Mapping direct corticofugal motor and premotor projections with nTMS

R Fleischmann; S Schmidt; K Irlbacher; SA Brandt

doi:10.1055/s-0030-1250942

Klinische Neurophysiologie, Inhaltsverzeichnis

Mapping direct corticofugal motor and premotor projections with nTMS

R Fleischmann ¹, S Schmidt ¹, K Irlbacher ¹, SA Brandt ¹

¹Charité – Universitätsmedizin Berlin, Neurologie, Berlin, Deutschland

Abstract

Introduction:

The human motor system has for many years been subject to extensive studies. Its function and properties became a matter of intensive debate after Penfield first disclosed several motor areas with direct cortical stimulation (Penfield, 1952). Ablation studies in animals and lesion studies in humans then provided a better, yet incomplete, understanding of the function of the respective areas (Freund, 1985). Especially imaging studies have highlighted the importance of non-primary motor areas (NPMA) in motor learning and recovery from cortical or subcortical lesions of the motor system (Chen, Cohen Hallet, 2002). A recent study confirmed that navigated transcranial magnetic stimulation (nTMS) can locate direct corticofugal projections originating in NPMAs (Teitti, 2008). This offers the interesting perspective to directly investigate NPMAs neural circuitry under physiological as well as pathological conditions.
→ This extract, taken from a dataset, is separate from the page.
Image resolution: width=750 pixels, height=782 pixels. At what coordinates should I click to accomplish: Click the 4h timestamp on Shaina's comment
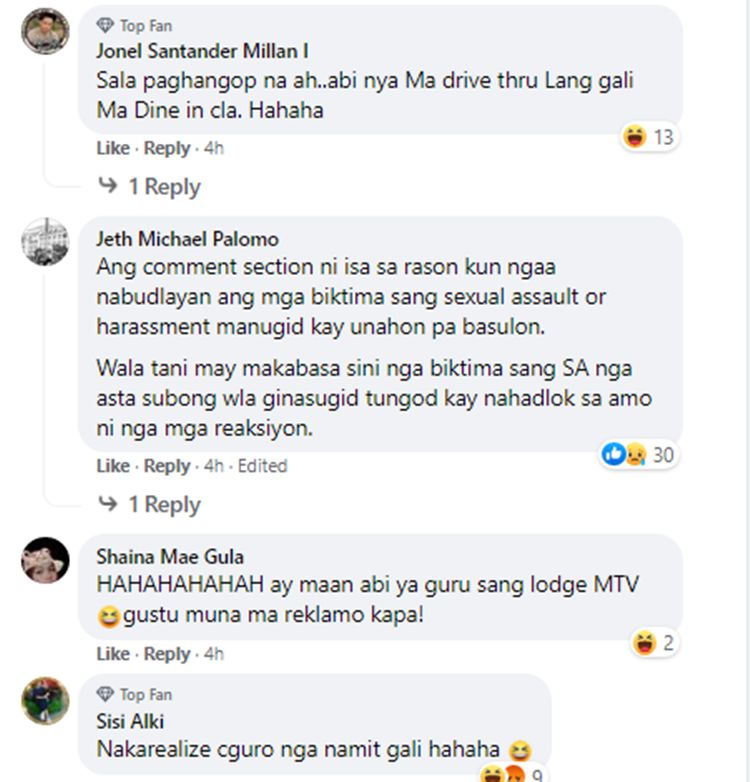click(x=213, y=654)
The aim of this study was to develope a reliable and accurate nTMS-mapping algorithm for NPMAs. We argue that a reliable algorithm should consider (i) remote electric field effects and volume conduction by nTMS, e.g. stimulating the NPMA does not induce distant effects in M1, (ii) motor evoked potential (MEP) latencies after NPMA stimulation should not be longer than after M1 stimulation, (iii) the maps should not be confounded by multiple local maxima in one representation and (iv) should differentiate primary and secondary motor representations. To test accuracy we compared the M1 hotspot with data from intraoperative stimulation and the NPMA results with results described in functional imaging.

Methods:

We mapped the motor system in 18 healthy subjects with nTMS. First, the precentral gyrus was mapped and the M1 first dorsal interosseus muscle (FDI) hotspot defined. A stimulator intensity to produce a 500µV mean MEP was subsequently used to map the middle and superior frontal gyrus. The remote electric field intensity over the M1 hotspot was kept at subthreshold levels and the highest response considered the NPMA hotspot. Electric field location, direction and intensity of applied stimuli and MEP responses during mapping were saved and subsequently analysed offline using custom software in the MATLAB environment. We applied Gaussian smoothing and Euclidean cluster-analysis to account for multiple local maxima and differentiate primary and second motor representations.

Results:

A NPMA motor cluster could be found anterior and medial to the M1 cluster in all subjects. The M1 and NPMA hotspot orientation differed significantly. Suprathreshold nTMS over the NPMA hotspot did not elicit MEP responses in M1at the respective estimated stimulation strength. MEP latencies did not differ for all recorded finger, forearm and arm muscles.

Clustering analysis of mapping data revealed either single or multiple local maxima.

Conclusion:

We have confirmed that identifying direct corticofugal responses by nTMS of NPMAs is feasible. The NPMA hotspot location suits data from imaging studies of the dorsal premotor cortex (dPMC) (Fink, 1997). The dPMC also possesses direct corticofugal projections (Dum, 1991; Freund, 1985). Corticocortical dPMC-M1 connections unlikely account for MEP responses from dPMC as latencies are not longer than those of direct M1 corticospinal projections.

Remote electric field effects do improbably confound the dPMC responses as their intensity exerted over M1 is subthreshold and the substantially different electric field orientation additionally weakens remote effects (Tranchina, 1986; Werhahn, 1994).

Corticofugal dPMC projections can be examined non-invasively with high temporal and spatial resolution by nTMS. Future studies should address their properties under physiological (e.g.motor learning) and pathological (e.g. motor recovery) conditions.